Low inventory is the story, market-wide
By David Gibbons
That the financial crisis is over and our economy is in full recovery is old news—at least from the viewpoint of several high-profile real estate insiders, all experts on the downtown market.
“The word ‘recession’ is not even used in the last six to nine months,” said Andrew Barrocas, CEO of MNS, a real estate brokerage firm specializing in residential properties. “We’re far out of that.”
For the fourth quarter of 2012, the MNS report on new development sales showed solid overall gains on a quarterly and yearly basis. While the Upper West Side topped closings (65), two downtown neighborhoods, Battery Park City (48) and Chelsea (46), were strong contenders. All other areas south of 34th Street showed lively activity, with rents still high and sales prices exceeding pre-crisis levels.
“Downtown is mimicking the rest of the market,” said Lori Ordover, CEO/founder of the Ordover Group. “The big issue is a lack of inventory.”
According to The Corcoran Report, total available listings in Manhattan reached their lowest number in more than seven years during the past quarter.
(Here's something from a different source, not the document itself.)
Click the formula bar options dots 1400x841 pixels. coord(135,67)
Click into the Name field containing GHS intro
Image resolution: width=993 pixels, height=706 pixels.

Residential development stalled in the wake of the collapse of Lehman Brothers (September, 2008); significant numbers of new properties are not expected to crop up for several years.
“It’s a very tight market,” said Gary Malin, president of Citi Habitats, a leader in NYC sales and rentals.
The crux of the matter is liquidity: Larger institutions, such as banks involved in real estate, have been slower to rebound and remain cautious about lending. The purse strings are still tight, both for developers seeking to obtain financing and potential buyers hoping to secure mortgages. The days of huge luxury condo towers selling out to eager buyers based on nothing more than a floor plan, a virtual tour and a dream are over. Nevertheless, the brokers are optimistic.
“The overall big picture for downtown Manhattan is very positive,” said Ariel Cohen, exclusive agent for 75 Wall Street, a 346-unit luxury condo high-rise on the market since 2009. Given his stake in the area, Cohen is understandably bullish.
“Lower Manhattan has been an ongoing, emerging category since 2004,” he said. “Chelsea and Tribeca have already emerged. Battery Park City is a very mature market. Now, in the Financial District, we are heavily emerging.”
“I live in Tribeca, and every day I get seven or eight postcards from brokers saying, ‘I could sell your apartment.’ I know that, but I don’t want to move,” Ordover said. “I love living downtown. I think it’s the most vibrant part of the city.”
Cohen said that sales at 75 Wall Street picked up “dramatically” in the second quarter of 2012; the building is now more than to 60 percent sold. At an average of $1,220 per square foot, its remaining units compare well: “A husband will call me and say, ‘My wife wants to live in Tribeca, but please tell me what you have in the Financial District.’” Even on the fringes of Tribeca, Cohen points out, prices are in the $2,000 range. Both Barrocas and Malin agree, comparing the Financial District favorably to Greenwich Village for value—and adding the Lower East Side.
Another strong indicator for downtown is its preponderance of first-time buyers and young families, many from other parts of Manhattan. Ordover marvels at the stroller gridlock on West Broadway and stiff competition for exercycles at her favorite spinning class. “They’re starting to call the Financial District the Diaper District,” Cohen joked. “Our buyers run a big gamut,” he said. “It’s not just your Wall Street-driven clientele.” Both note many positive signs for the community, including good new schools opening; Condé Nast’s impending move to the new World Trade Center tower; and plans for a downtown performing arts center.
For “affordable” new development downtown—i.e., in the range of $1,500 to $2,000 per square foot—Barrocas looks east from the Bowery to the river. “Obviously, the development process takes time,” he said. “Two, three, four years out, I can only predict numbers being stronger than they are today.” He noted the Seward Park Mixed-Use Development Project for nine city-owned lots along Delancey Street, approved last September, as a potential game-changer in the area.